Kaynak Metin:

--------------------------------------------------

Okulda bir kere beslenme saati oluyor. Her gün bir meyve ve suluğunu götürüyoruz. Meyve saati gelince öğretmeni tüm meyveleri dilimliyor, geniş bir tabağa koyuyor ve sırayla çocuklara uzatıyor. Hepsi aşağıdaki resimde görülen arkadaki L biçimli masaya oturuyor. Bitene kadar tabak dolaştırılıyor ve her çocuk istediği kadar yiyiyor.


Öğrencilerin tuvalet eğitimi şartı yok tabi ki. Şu anda kızımın sınıfında bez bağlayan da var tuvalete giden de. Tuvalet ihtiyacı olan çocuğu öğretmen götürüyor. Bez değişmesi gerektiğinde ise, sınıfta bulunan alt değiştirme köşesinde yapıyorlar.

Çocuklar ufak olduğundan ilk başlarda anneden ayrılma sorunu yaşıyorlar genelde. Bu ortantasyon süresince gereken herşeyi yapıyor öğretmenler. Genel olarak aşırı disiplinli değiller. Ağlayan çocukları kucaklarına alıyorlar, seviyorlar, öpüyorlar. Bazı çocuklar ayrılırken öğretmenlerine sarılarak vedalaşıyor. Yani çocuklara karşı gayet sıcaklar.

Bahçelerinde kumun içinde bir park ve biraz da beton alanlar var. Kullanmaları için üç tekerlekli bisiklet ve scooterlar var. Bahçenin içinde ağaç yok ama zaten okul hemen ormanın kenarı. Etrafında bol yeşillik var, zaten hep gittiğimiz çiftlik de tam karşılarında. Arada horoz, keçi, inek, hindi sesleri de duyuyorlar :)

--------------------------------------------------

Yönerge A: Okul hakkındaki metne göre çocukların okulda duyduğu hayvan seslerini eksiksiz olarak sıralayınız.
Yönerge B: Okul hakkındaki metni kaldığı noktadan devam ettiriniz.

Mevcut Veriler:
--------------------------------------------------

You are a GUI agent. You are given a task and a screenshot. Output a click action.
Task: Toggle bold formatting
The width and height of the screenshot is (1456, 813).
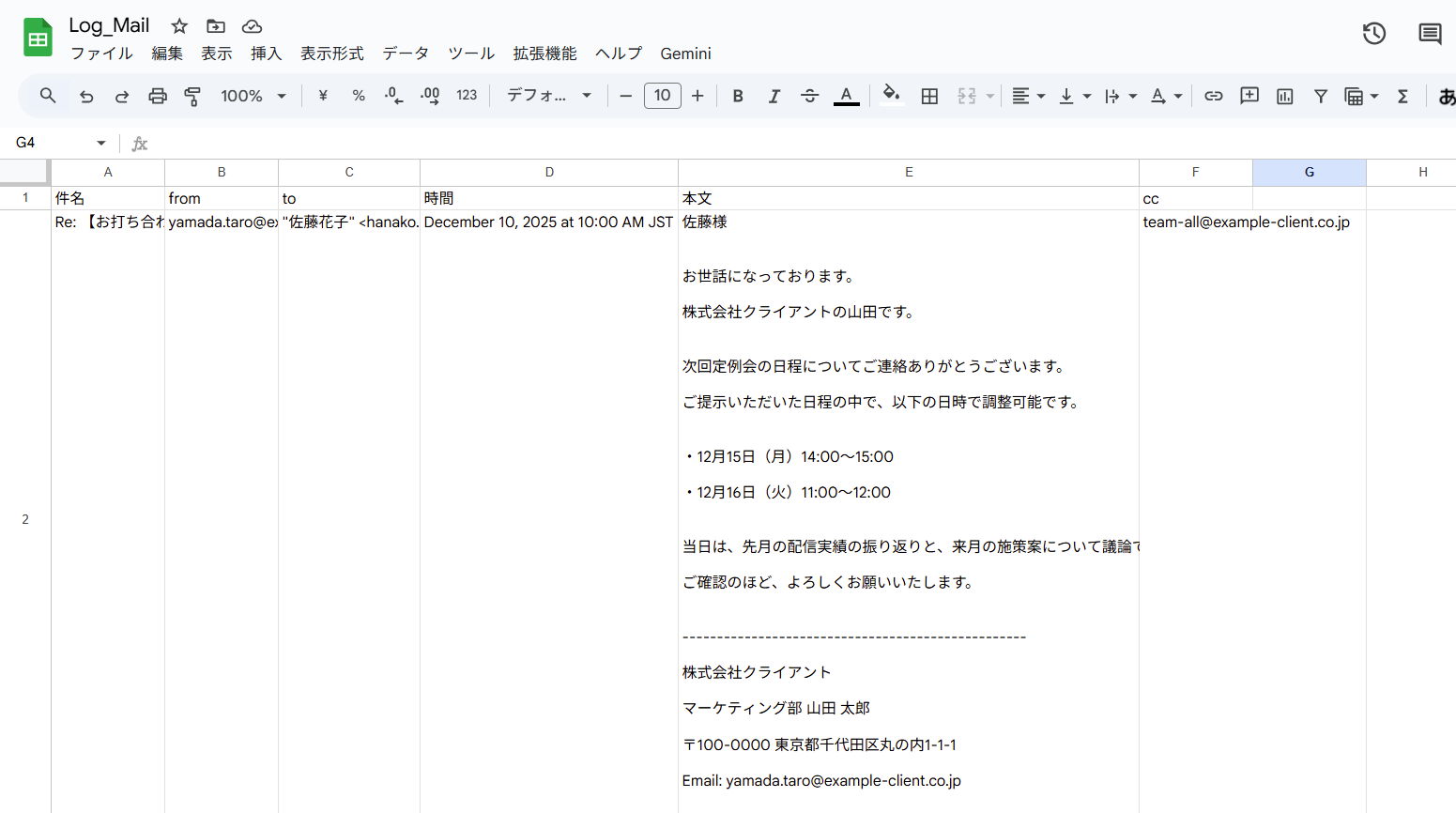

--------------------------------------------------

Nihai Cevap A: Horoz, keçi, inek, hindi

Nihai Cevap B:
Bu okullar belediyeye bağlı ve onların sorumluluğunda. Dolayısıyla belediyenin bütçesine göre öğrenciden alınan aylık ücret de değişiyor ancak miktarı çok değil. Bunu okul masrafları için kullanıyor olmalılar. Okulda yaptıkları elişleri, boyamalar, kağıtlar vs gibi. Biz evden hiç birşey götürmüyoruz. Bizim ödediğimiz miktar diğer semtlere göre oldukça azmış. Fakat daha sonra bu ücret bizim için daha da düştü çünkü kızım 2,5 yaşından sonraki expat çocukları için uygulanan özel bir programa dahil oldu. Okul öncesi eğitim denen bu programda dil bilmeyen çocuklar için ayrıca özel bir öğretmen geliyor ve onlarla ilgileniyor. O programı ve kızımın dil gelişimini de yarın yazayım.





2 yorum:

  1. Ne kadar güzel, 1 gün bile gidebiliyor olmaları da harika bence. Bu arada bize de piyangodan (aynen öyle burda seçim yapıyorsun şanslıysan çıkıyor) kreş çıktı, Maya Eylül'de okullu oluyor :) Ben 3 gün 830-1300 arası istiyorum bu sene ama bakalım kreş kabul edecek mi, bazen 5 gün falan diyorlar, görüşme gününde konuşacağız bakalım.. İple çekiyorum ama bir yandan da heyecanlanıyorum acaba tepkisi nasıl olacak çünkü bu sıra aşırı bana düşkünleşti yine :( Neyse olumluya odaklanalım ;) Umarım Helo gibi sever o da!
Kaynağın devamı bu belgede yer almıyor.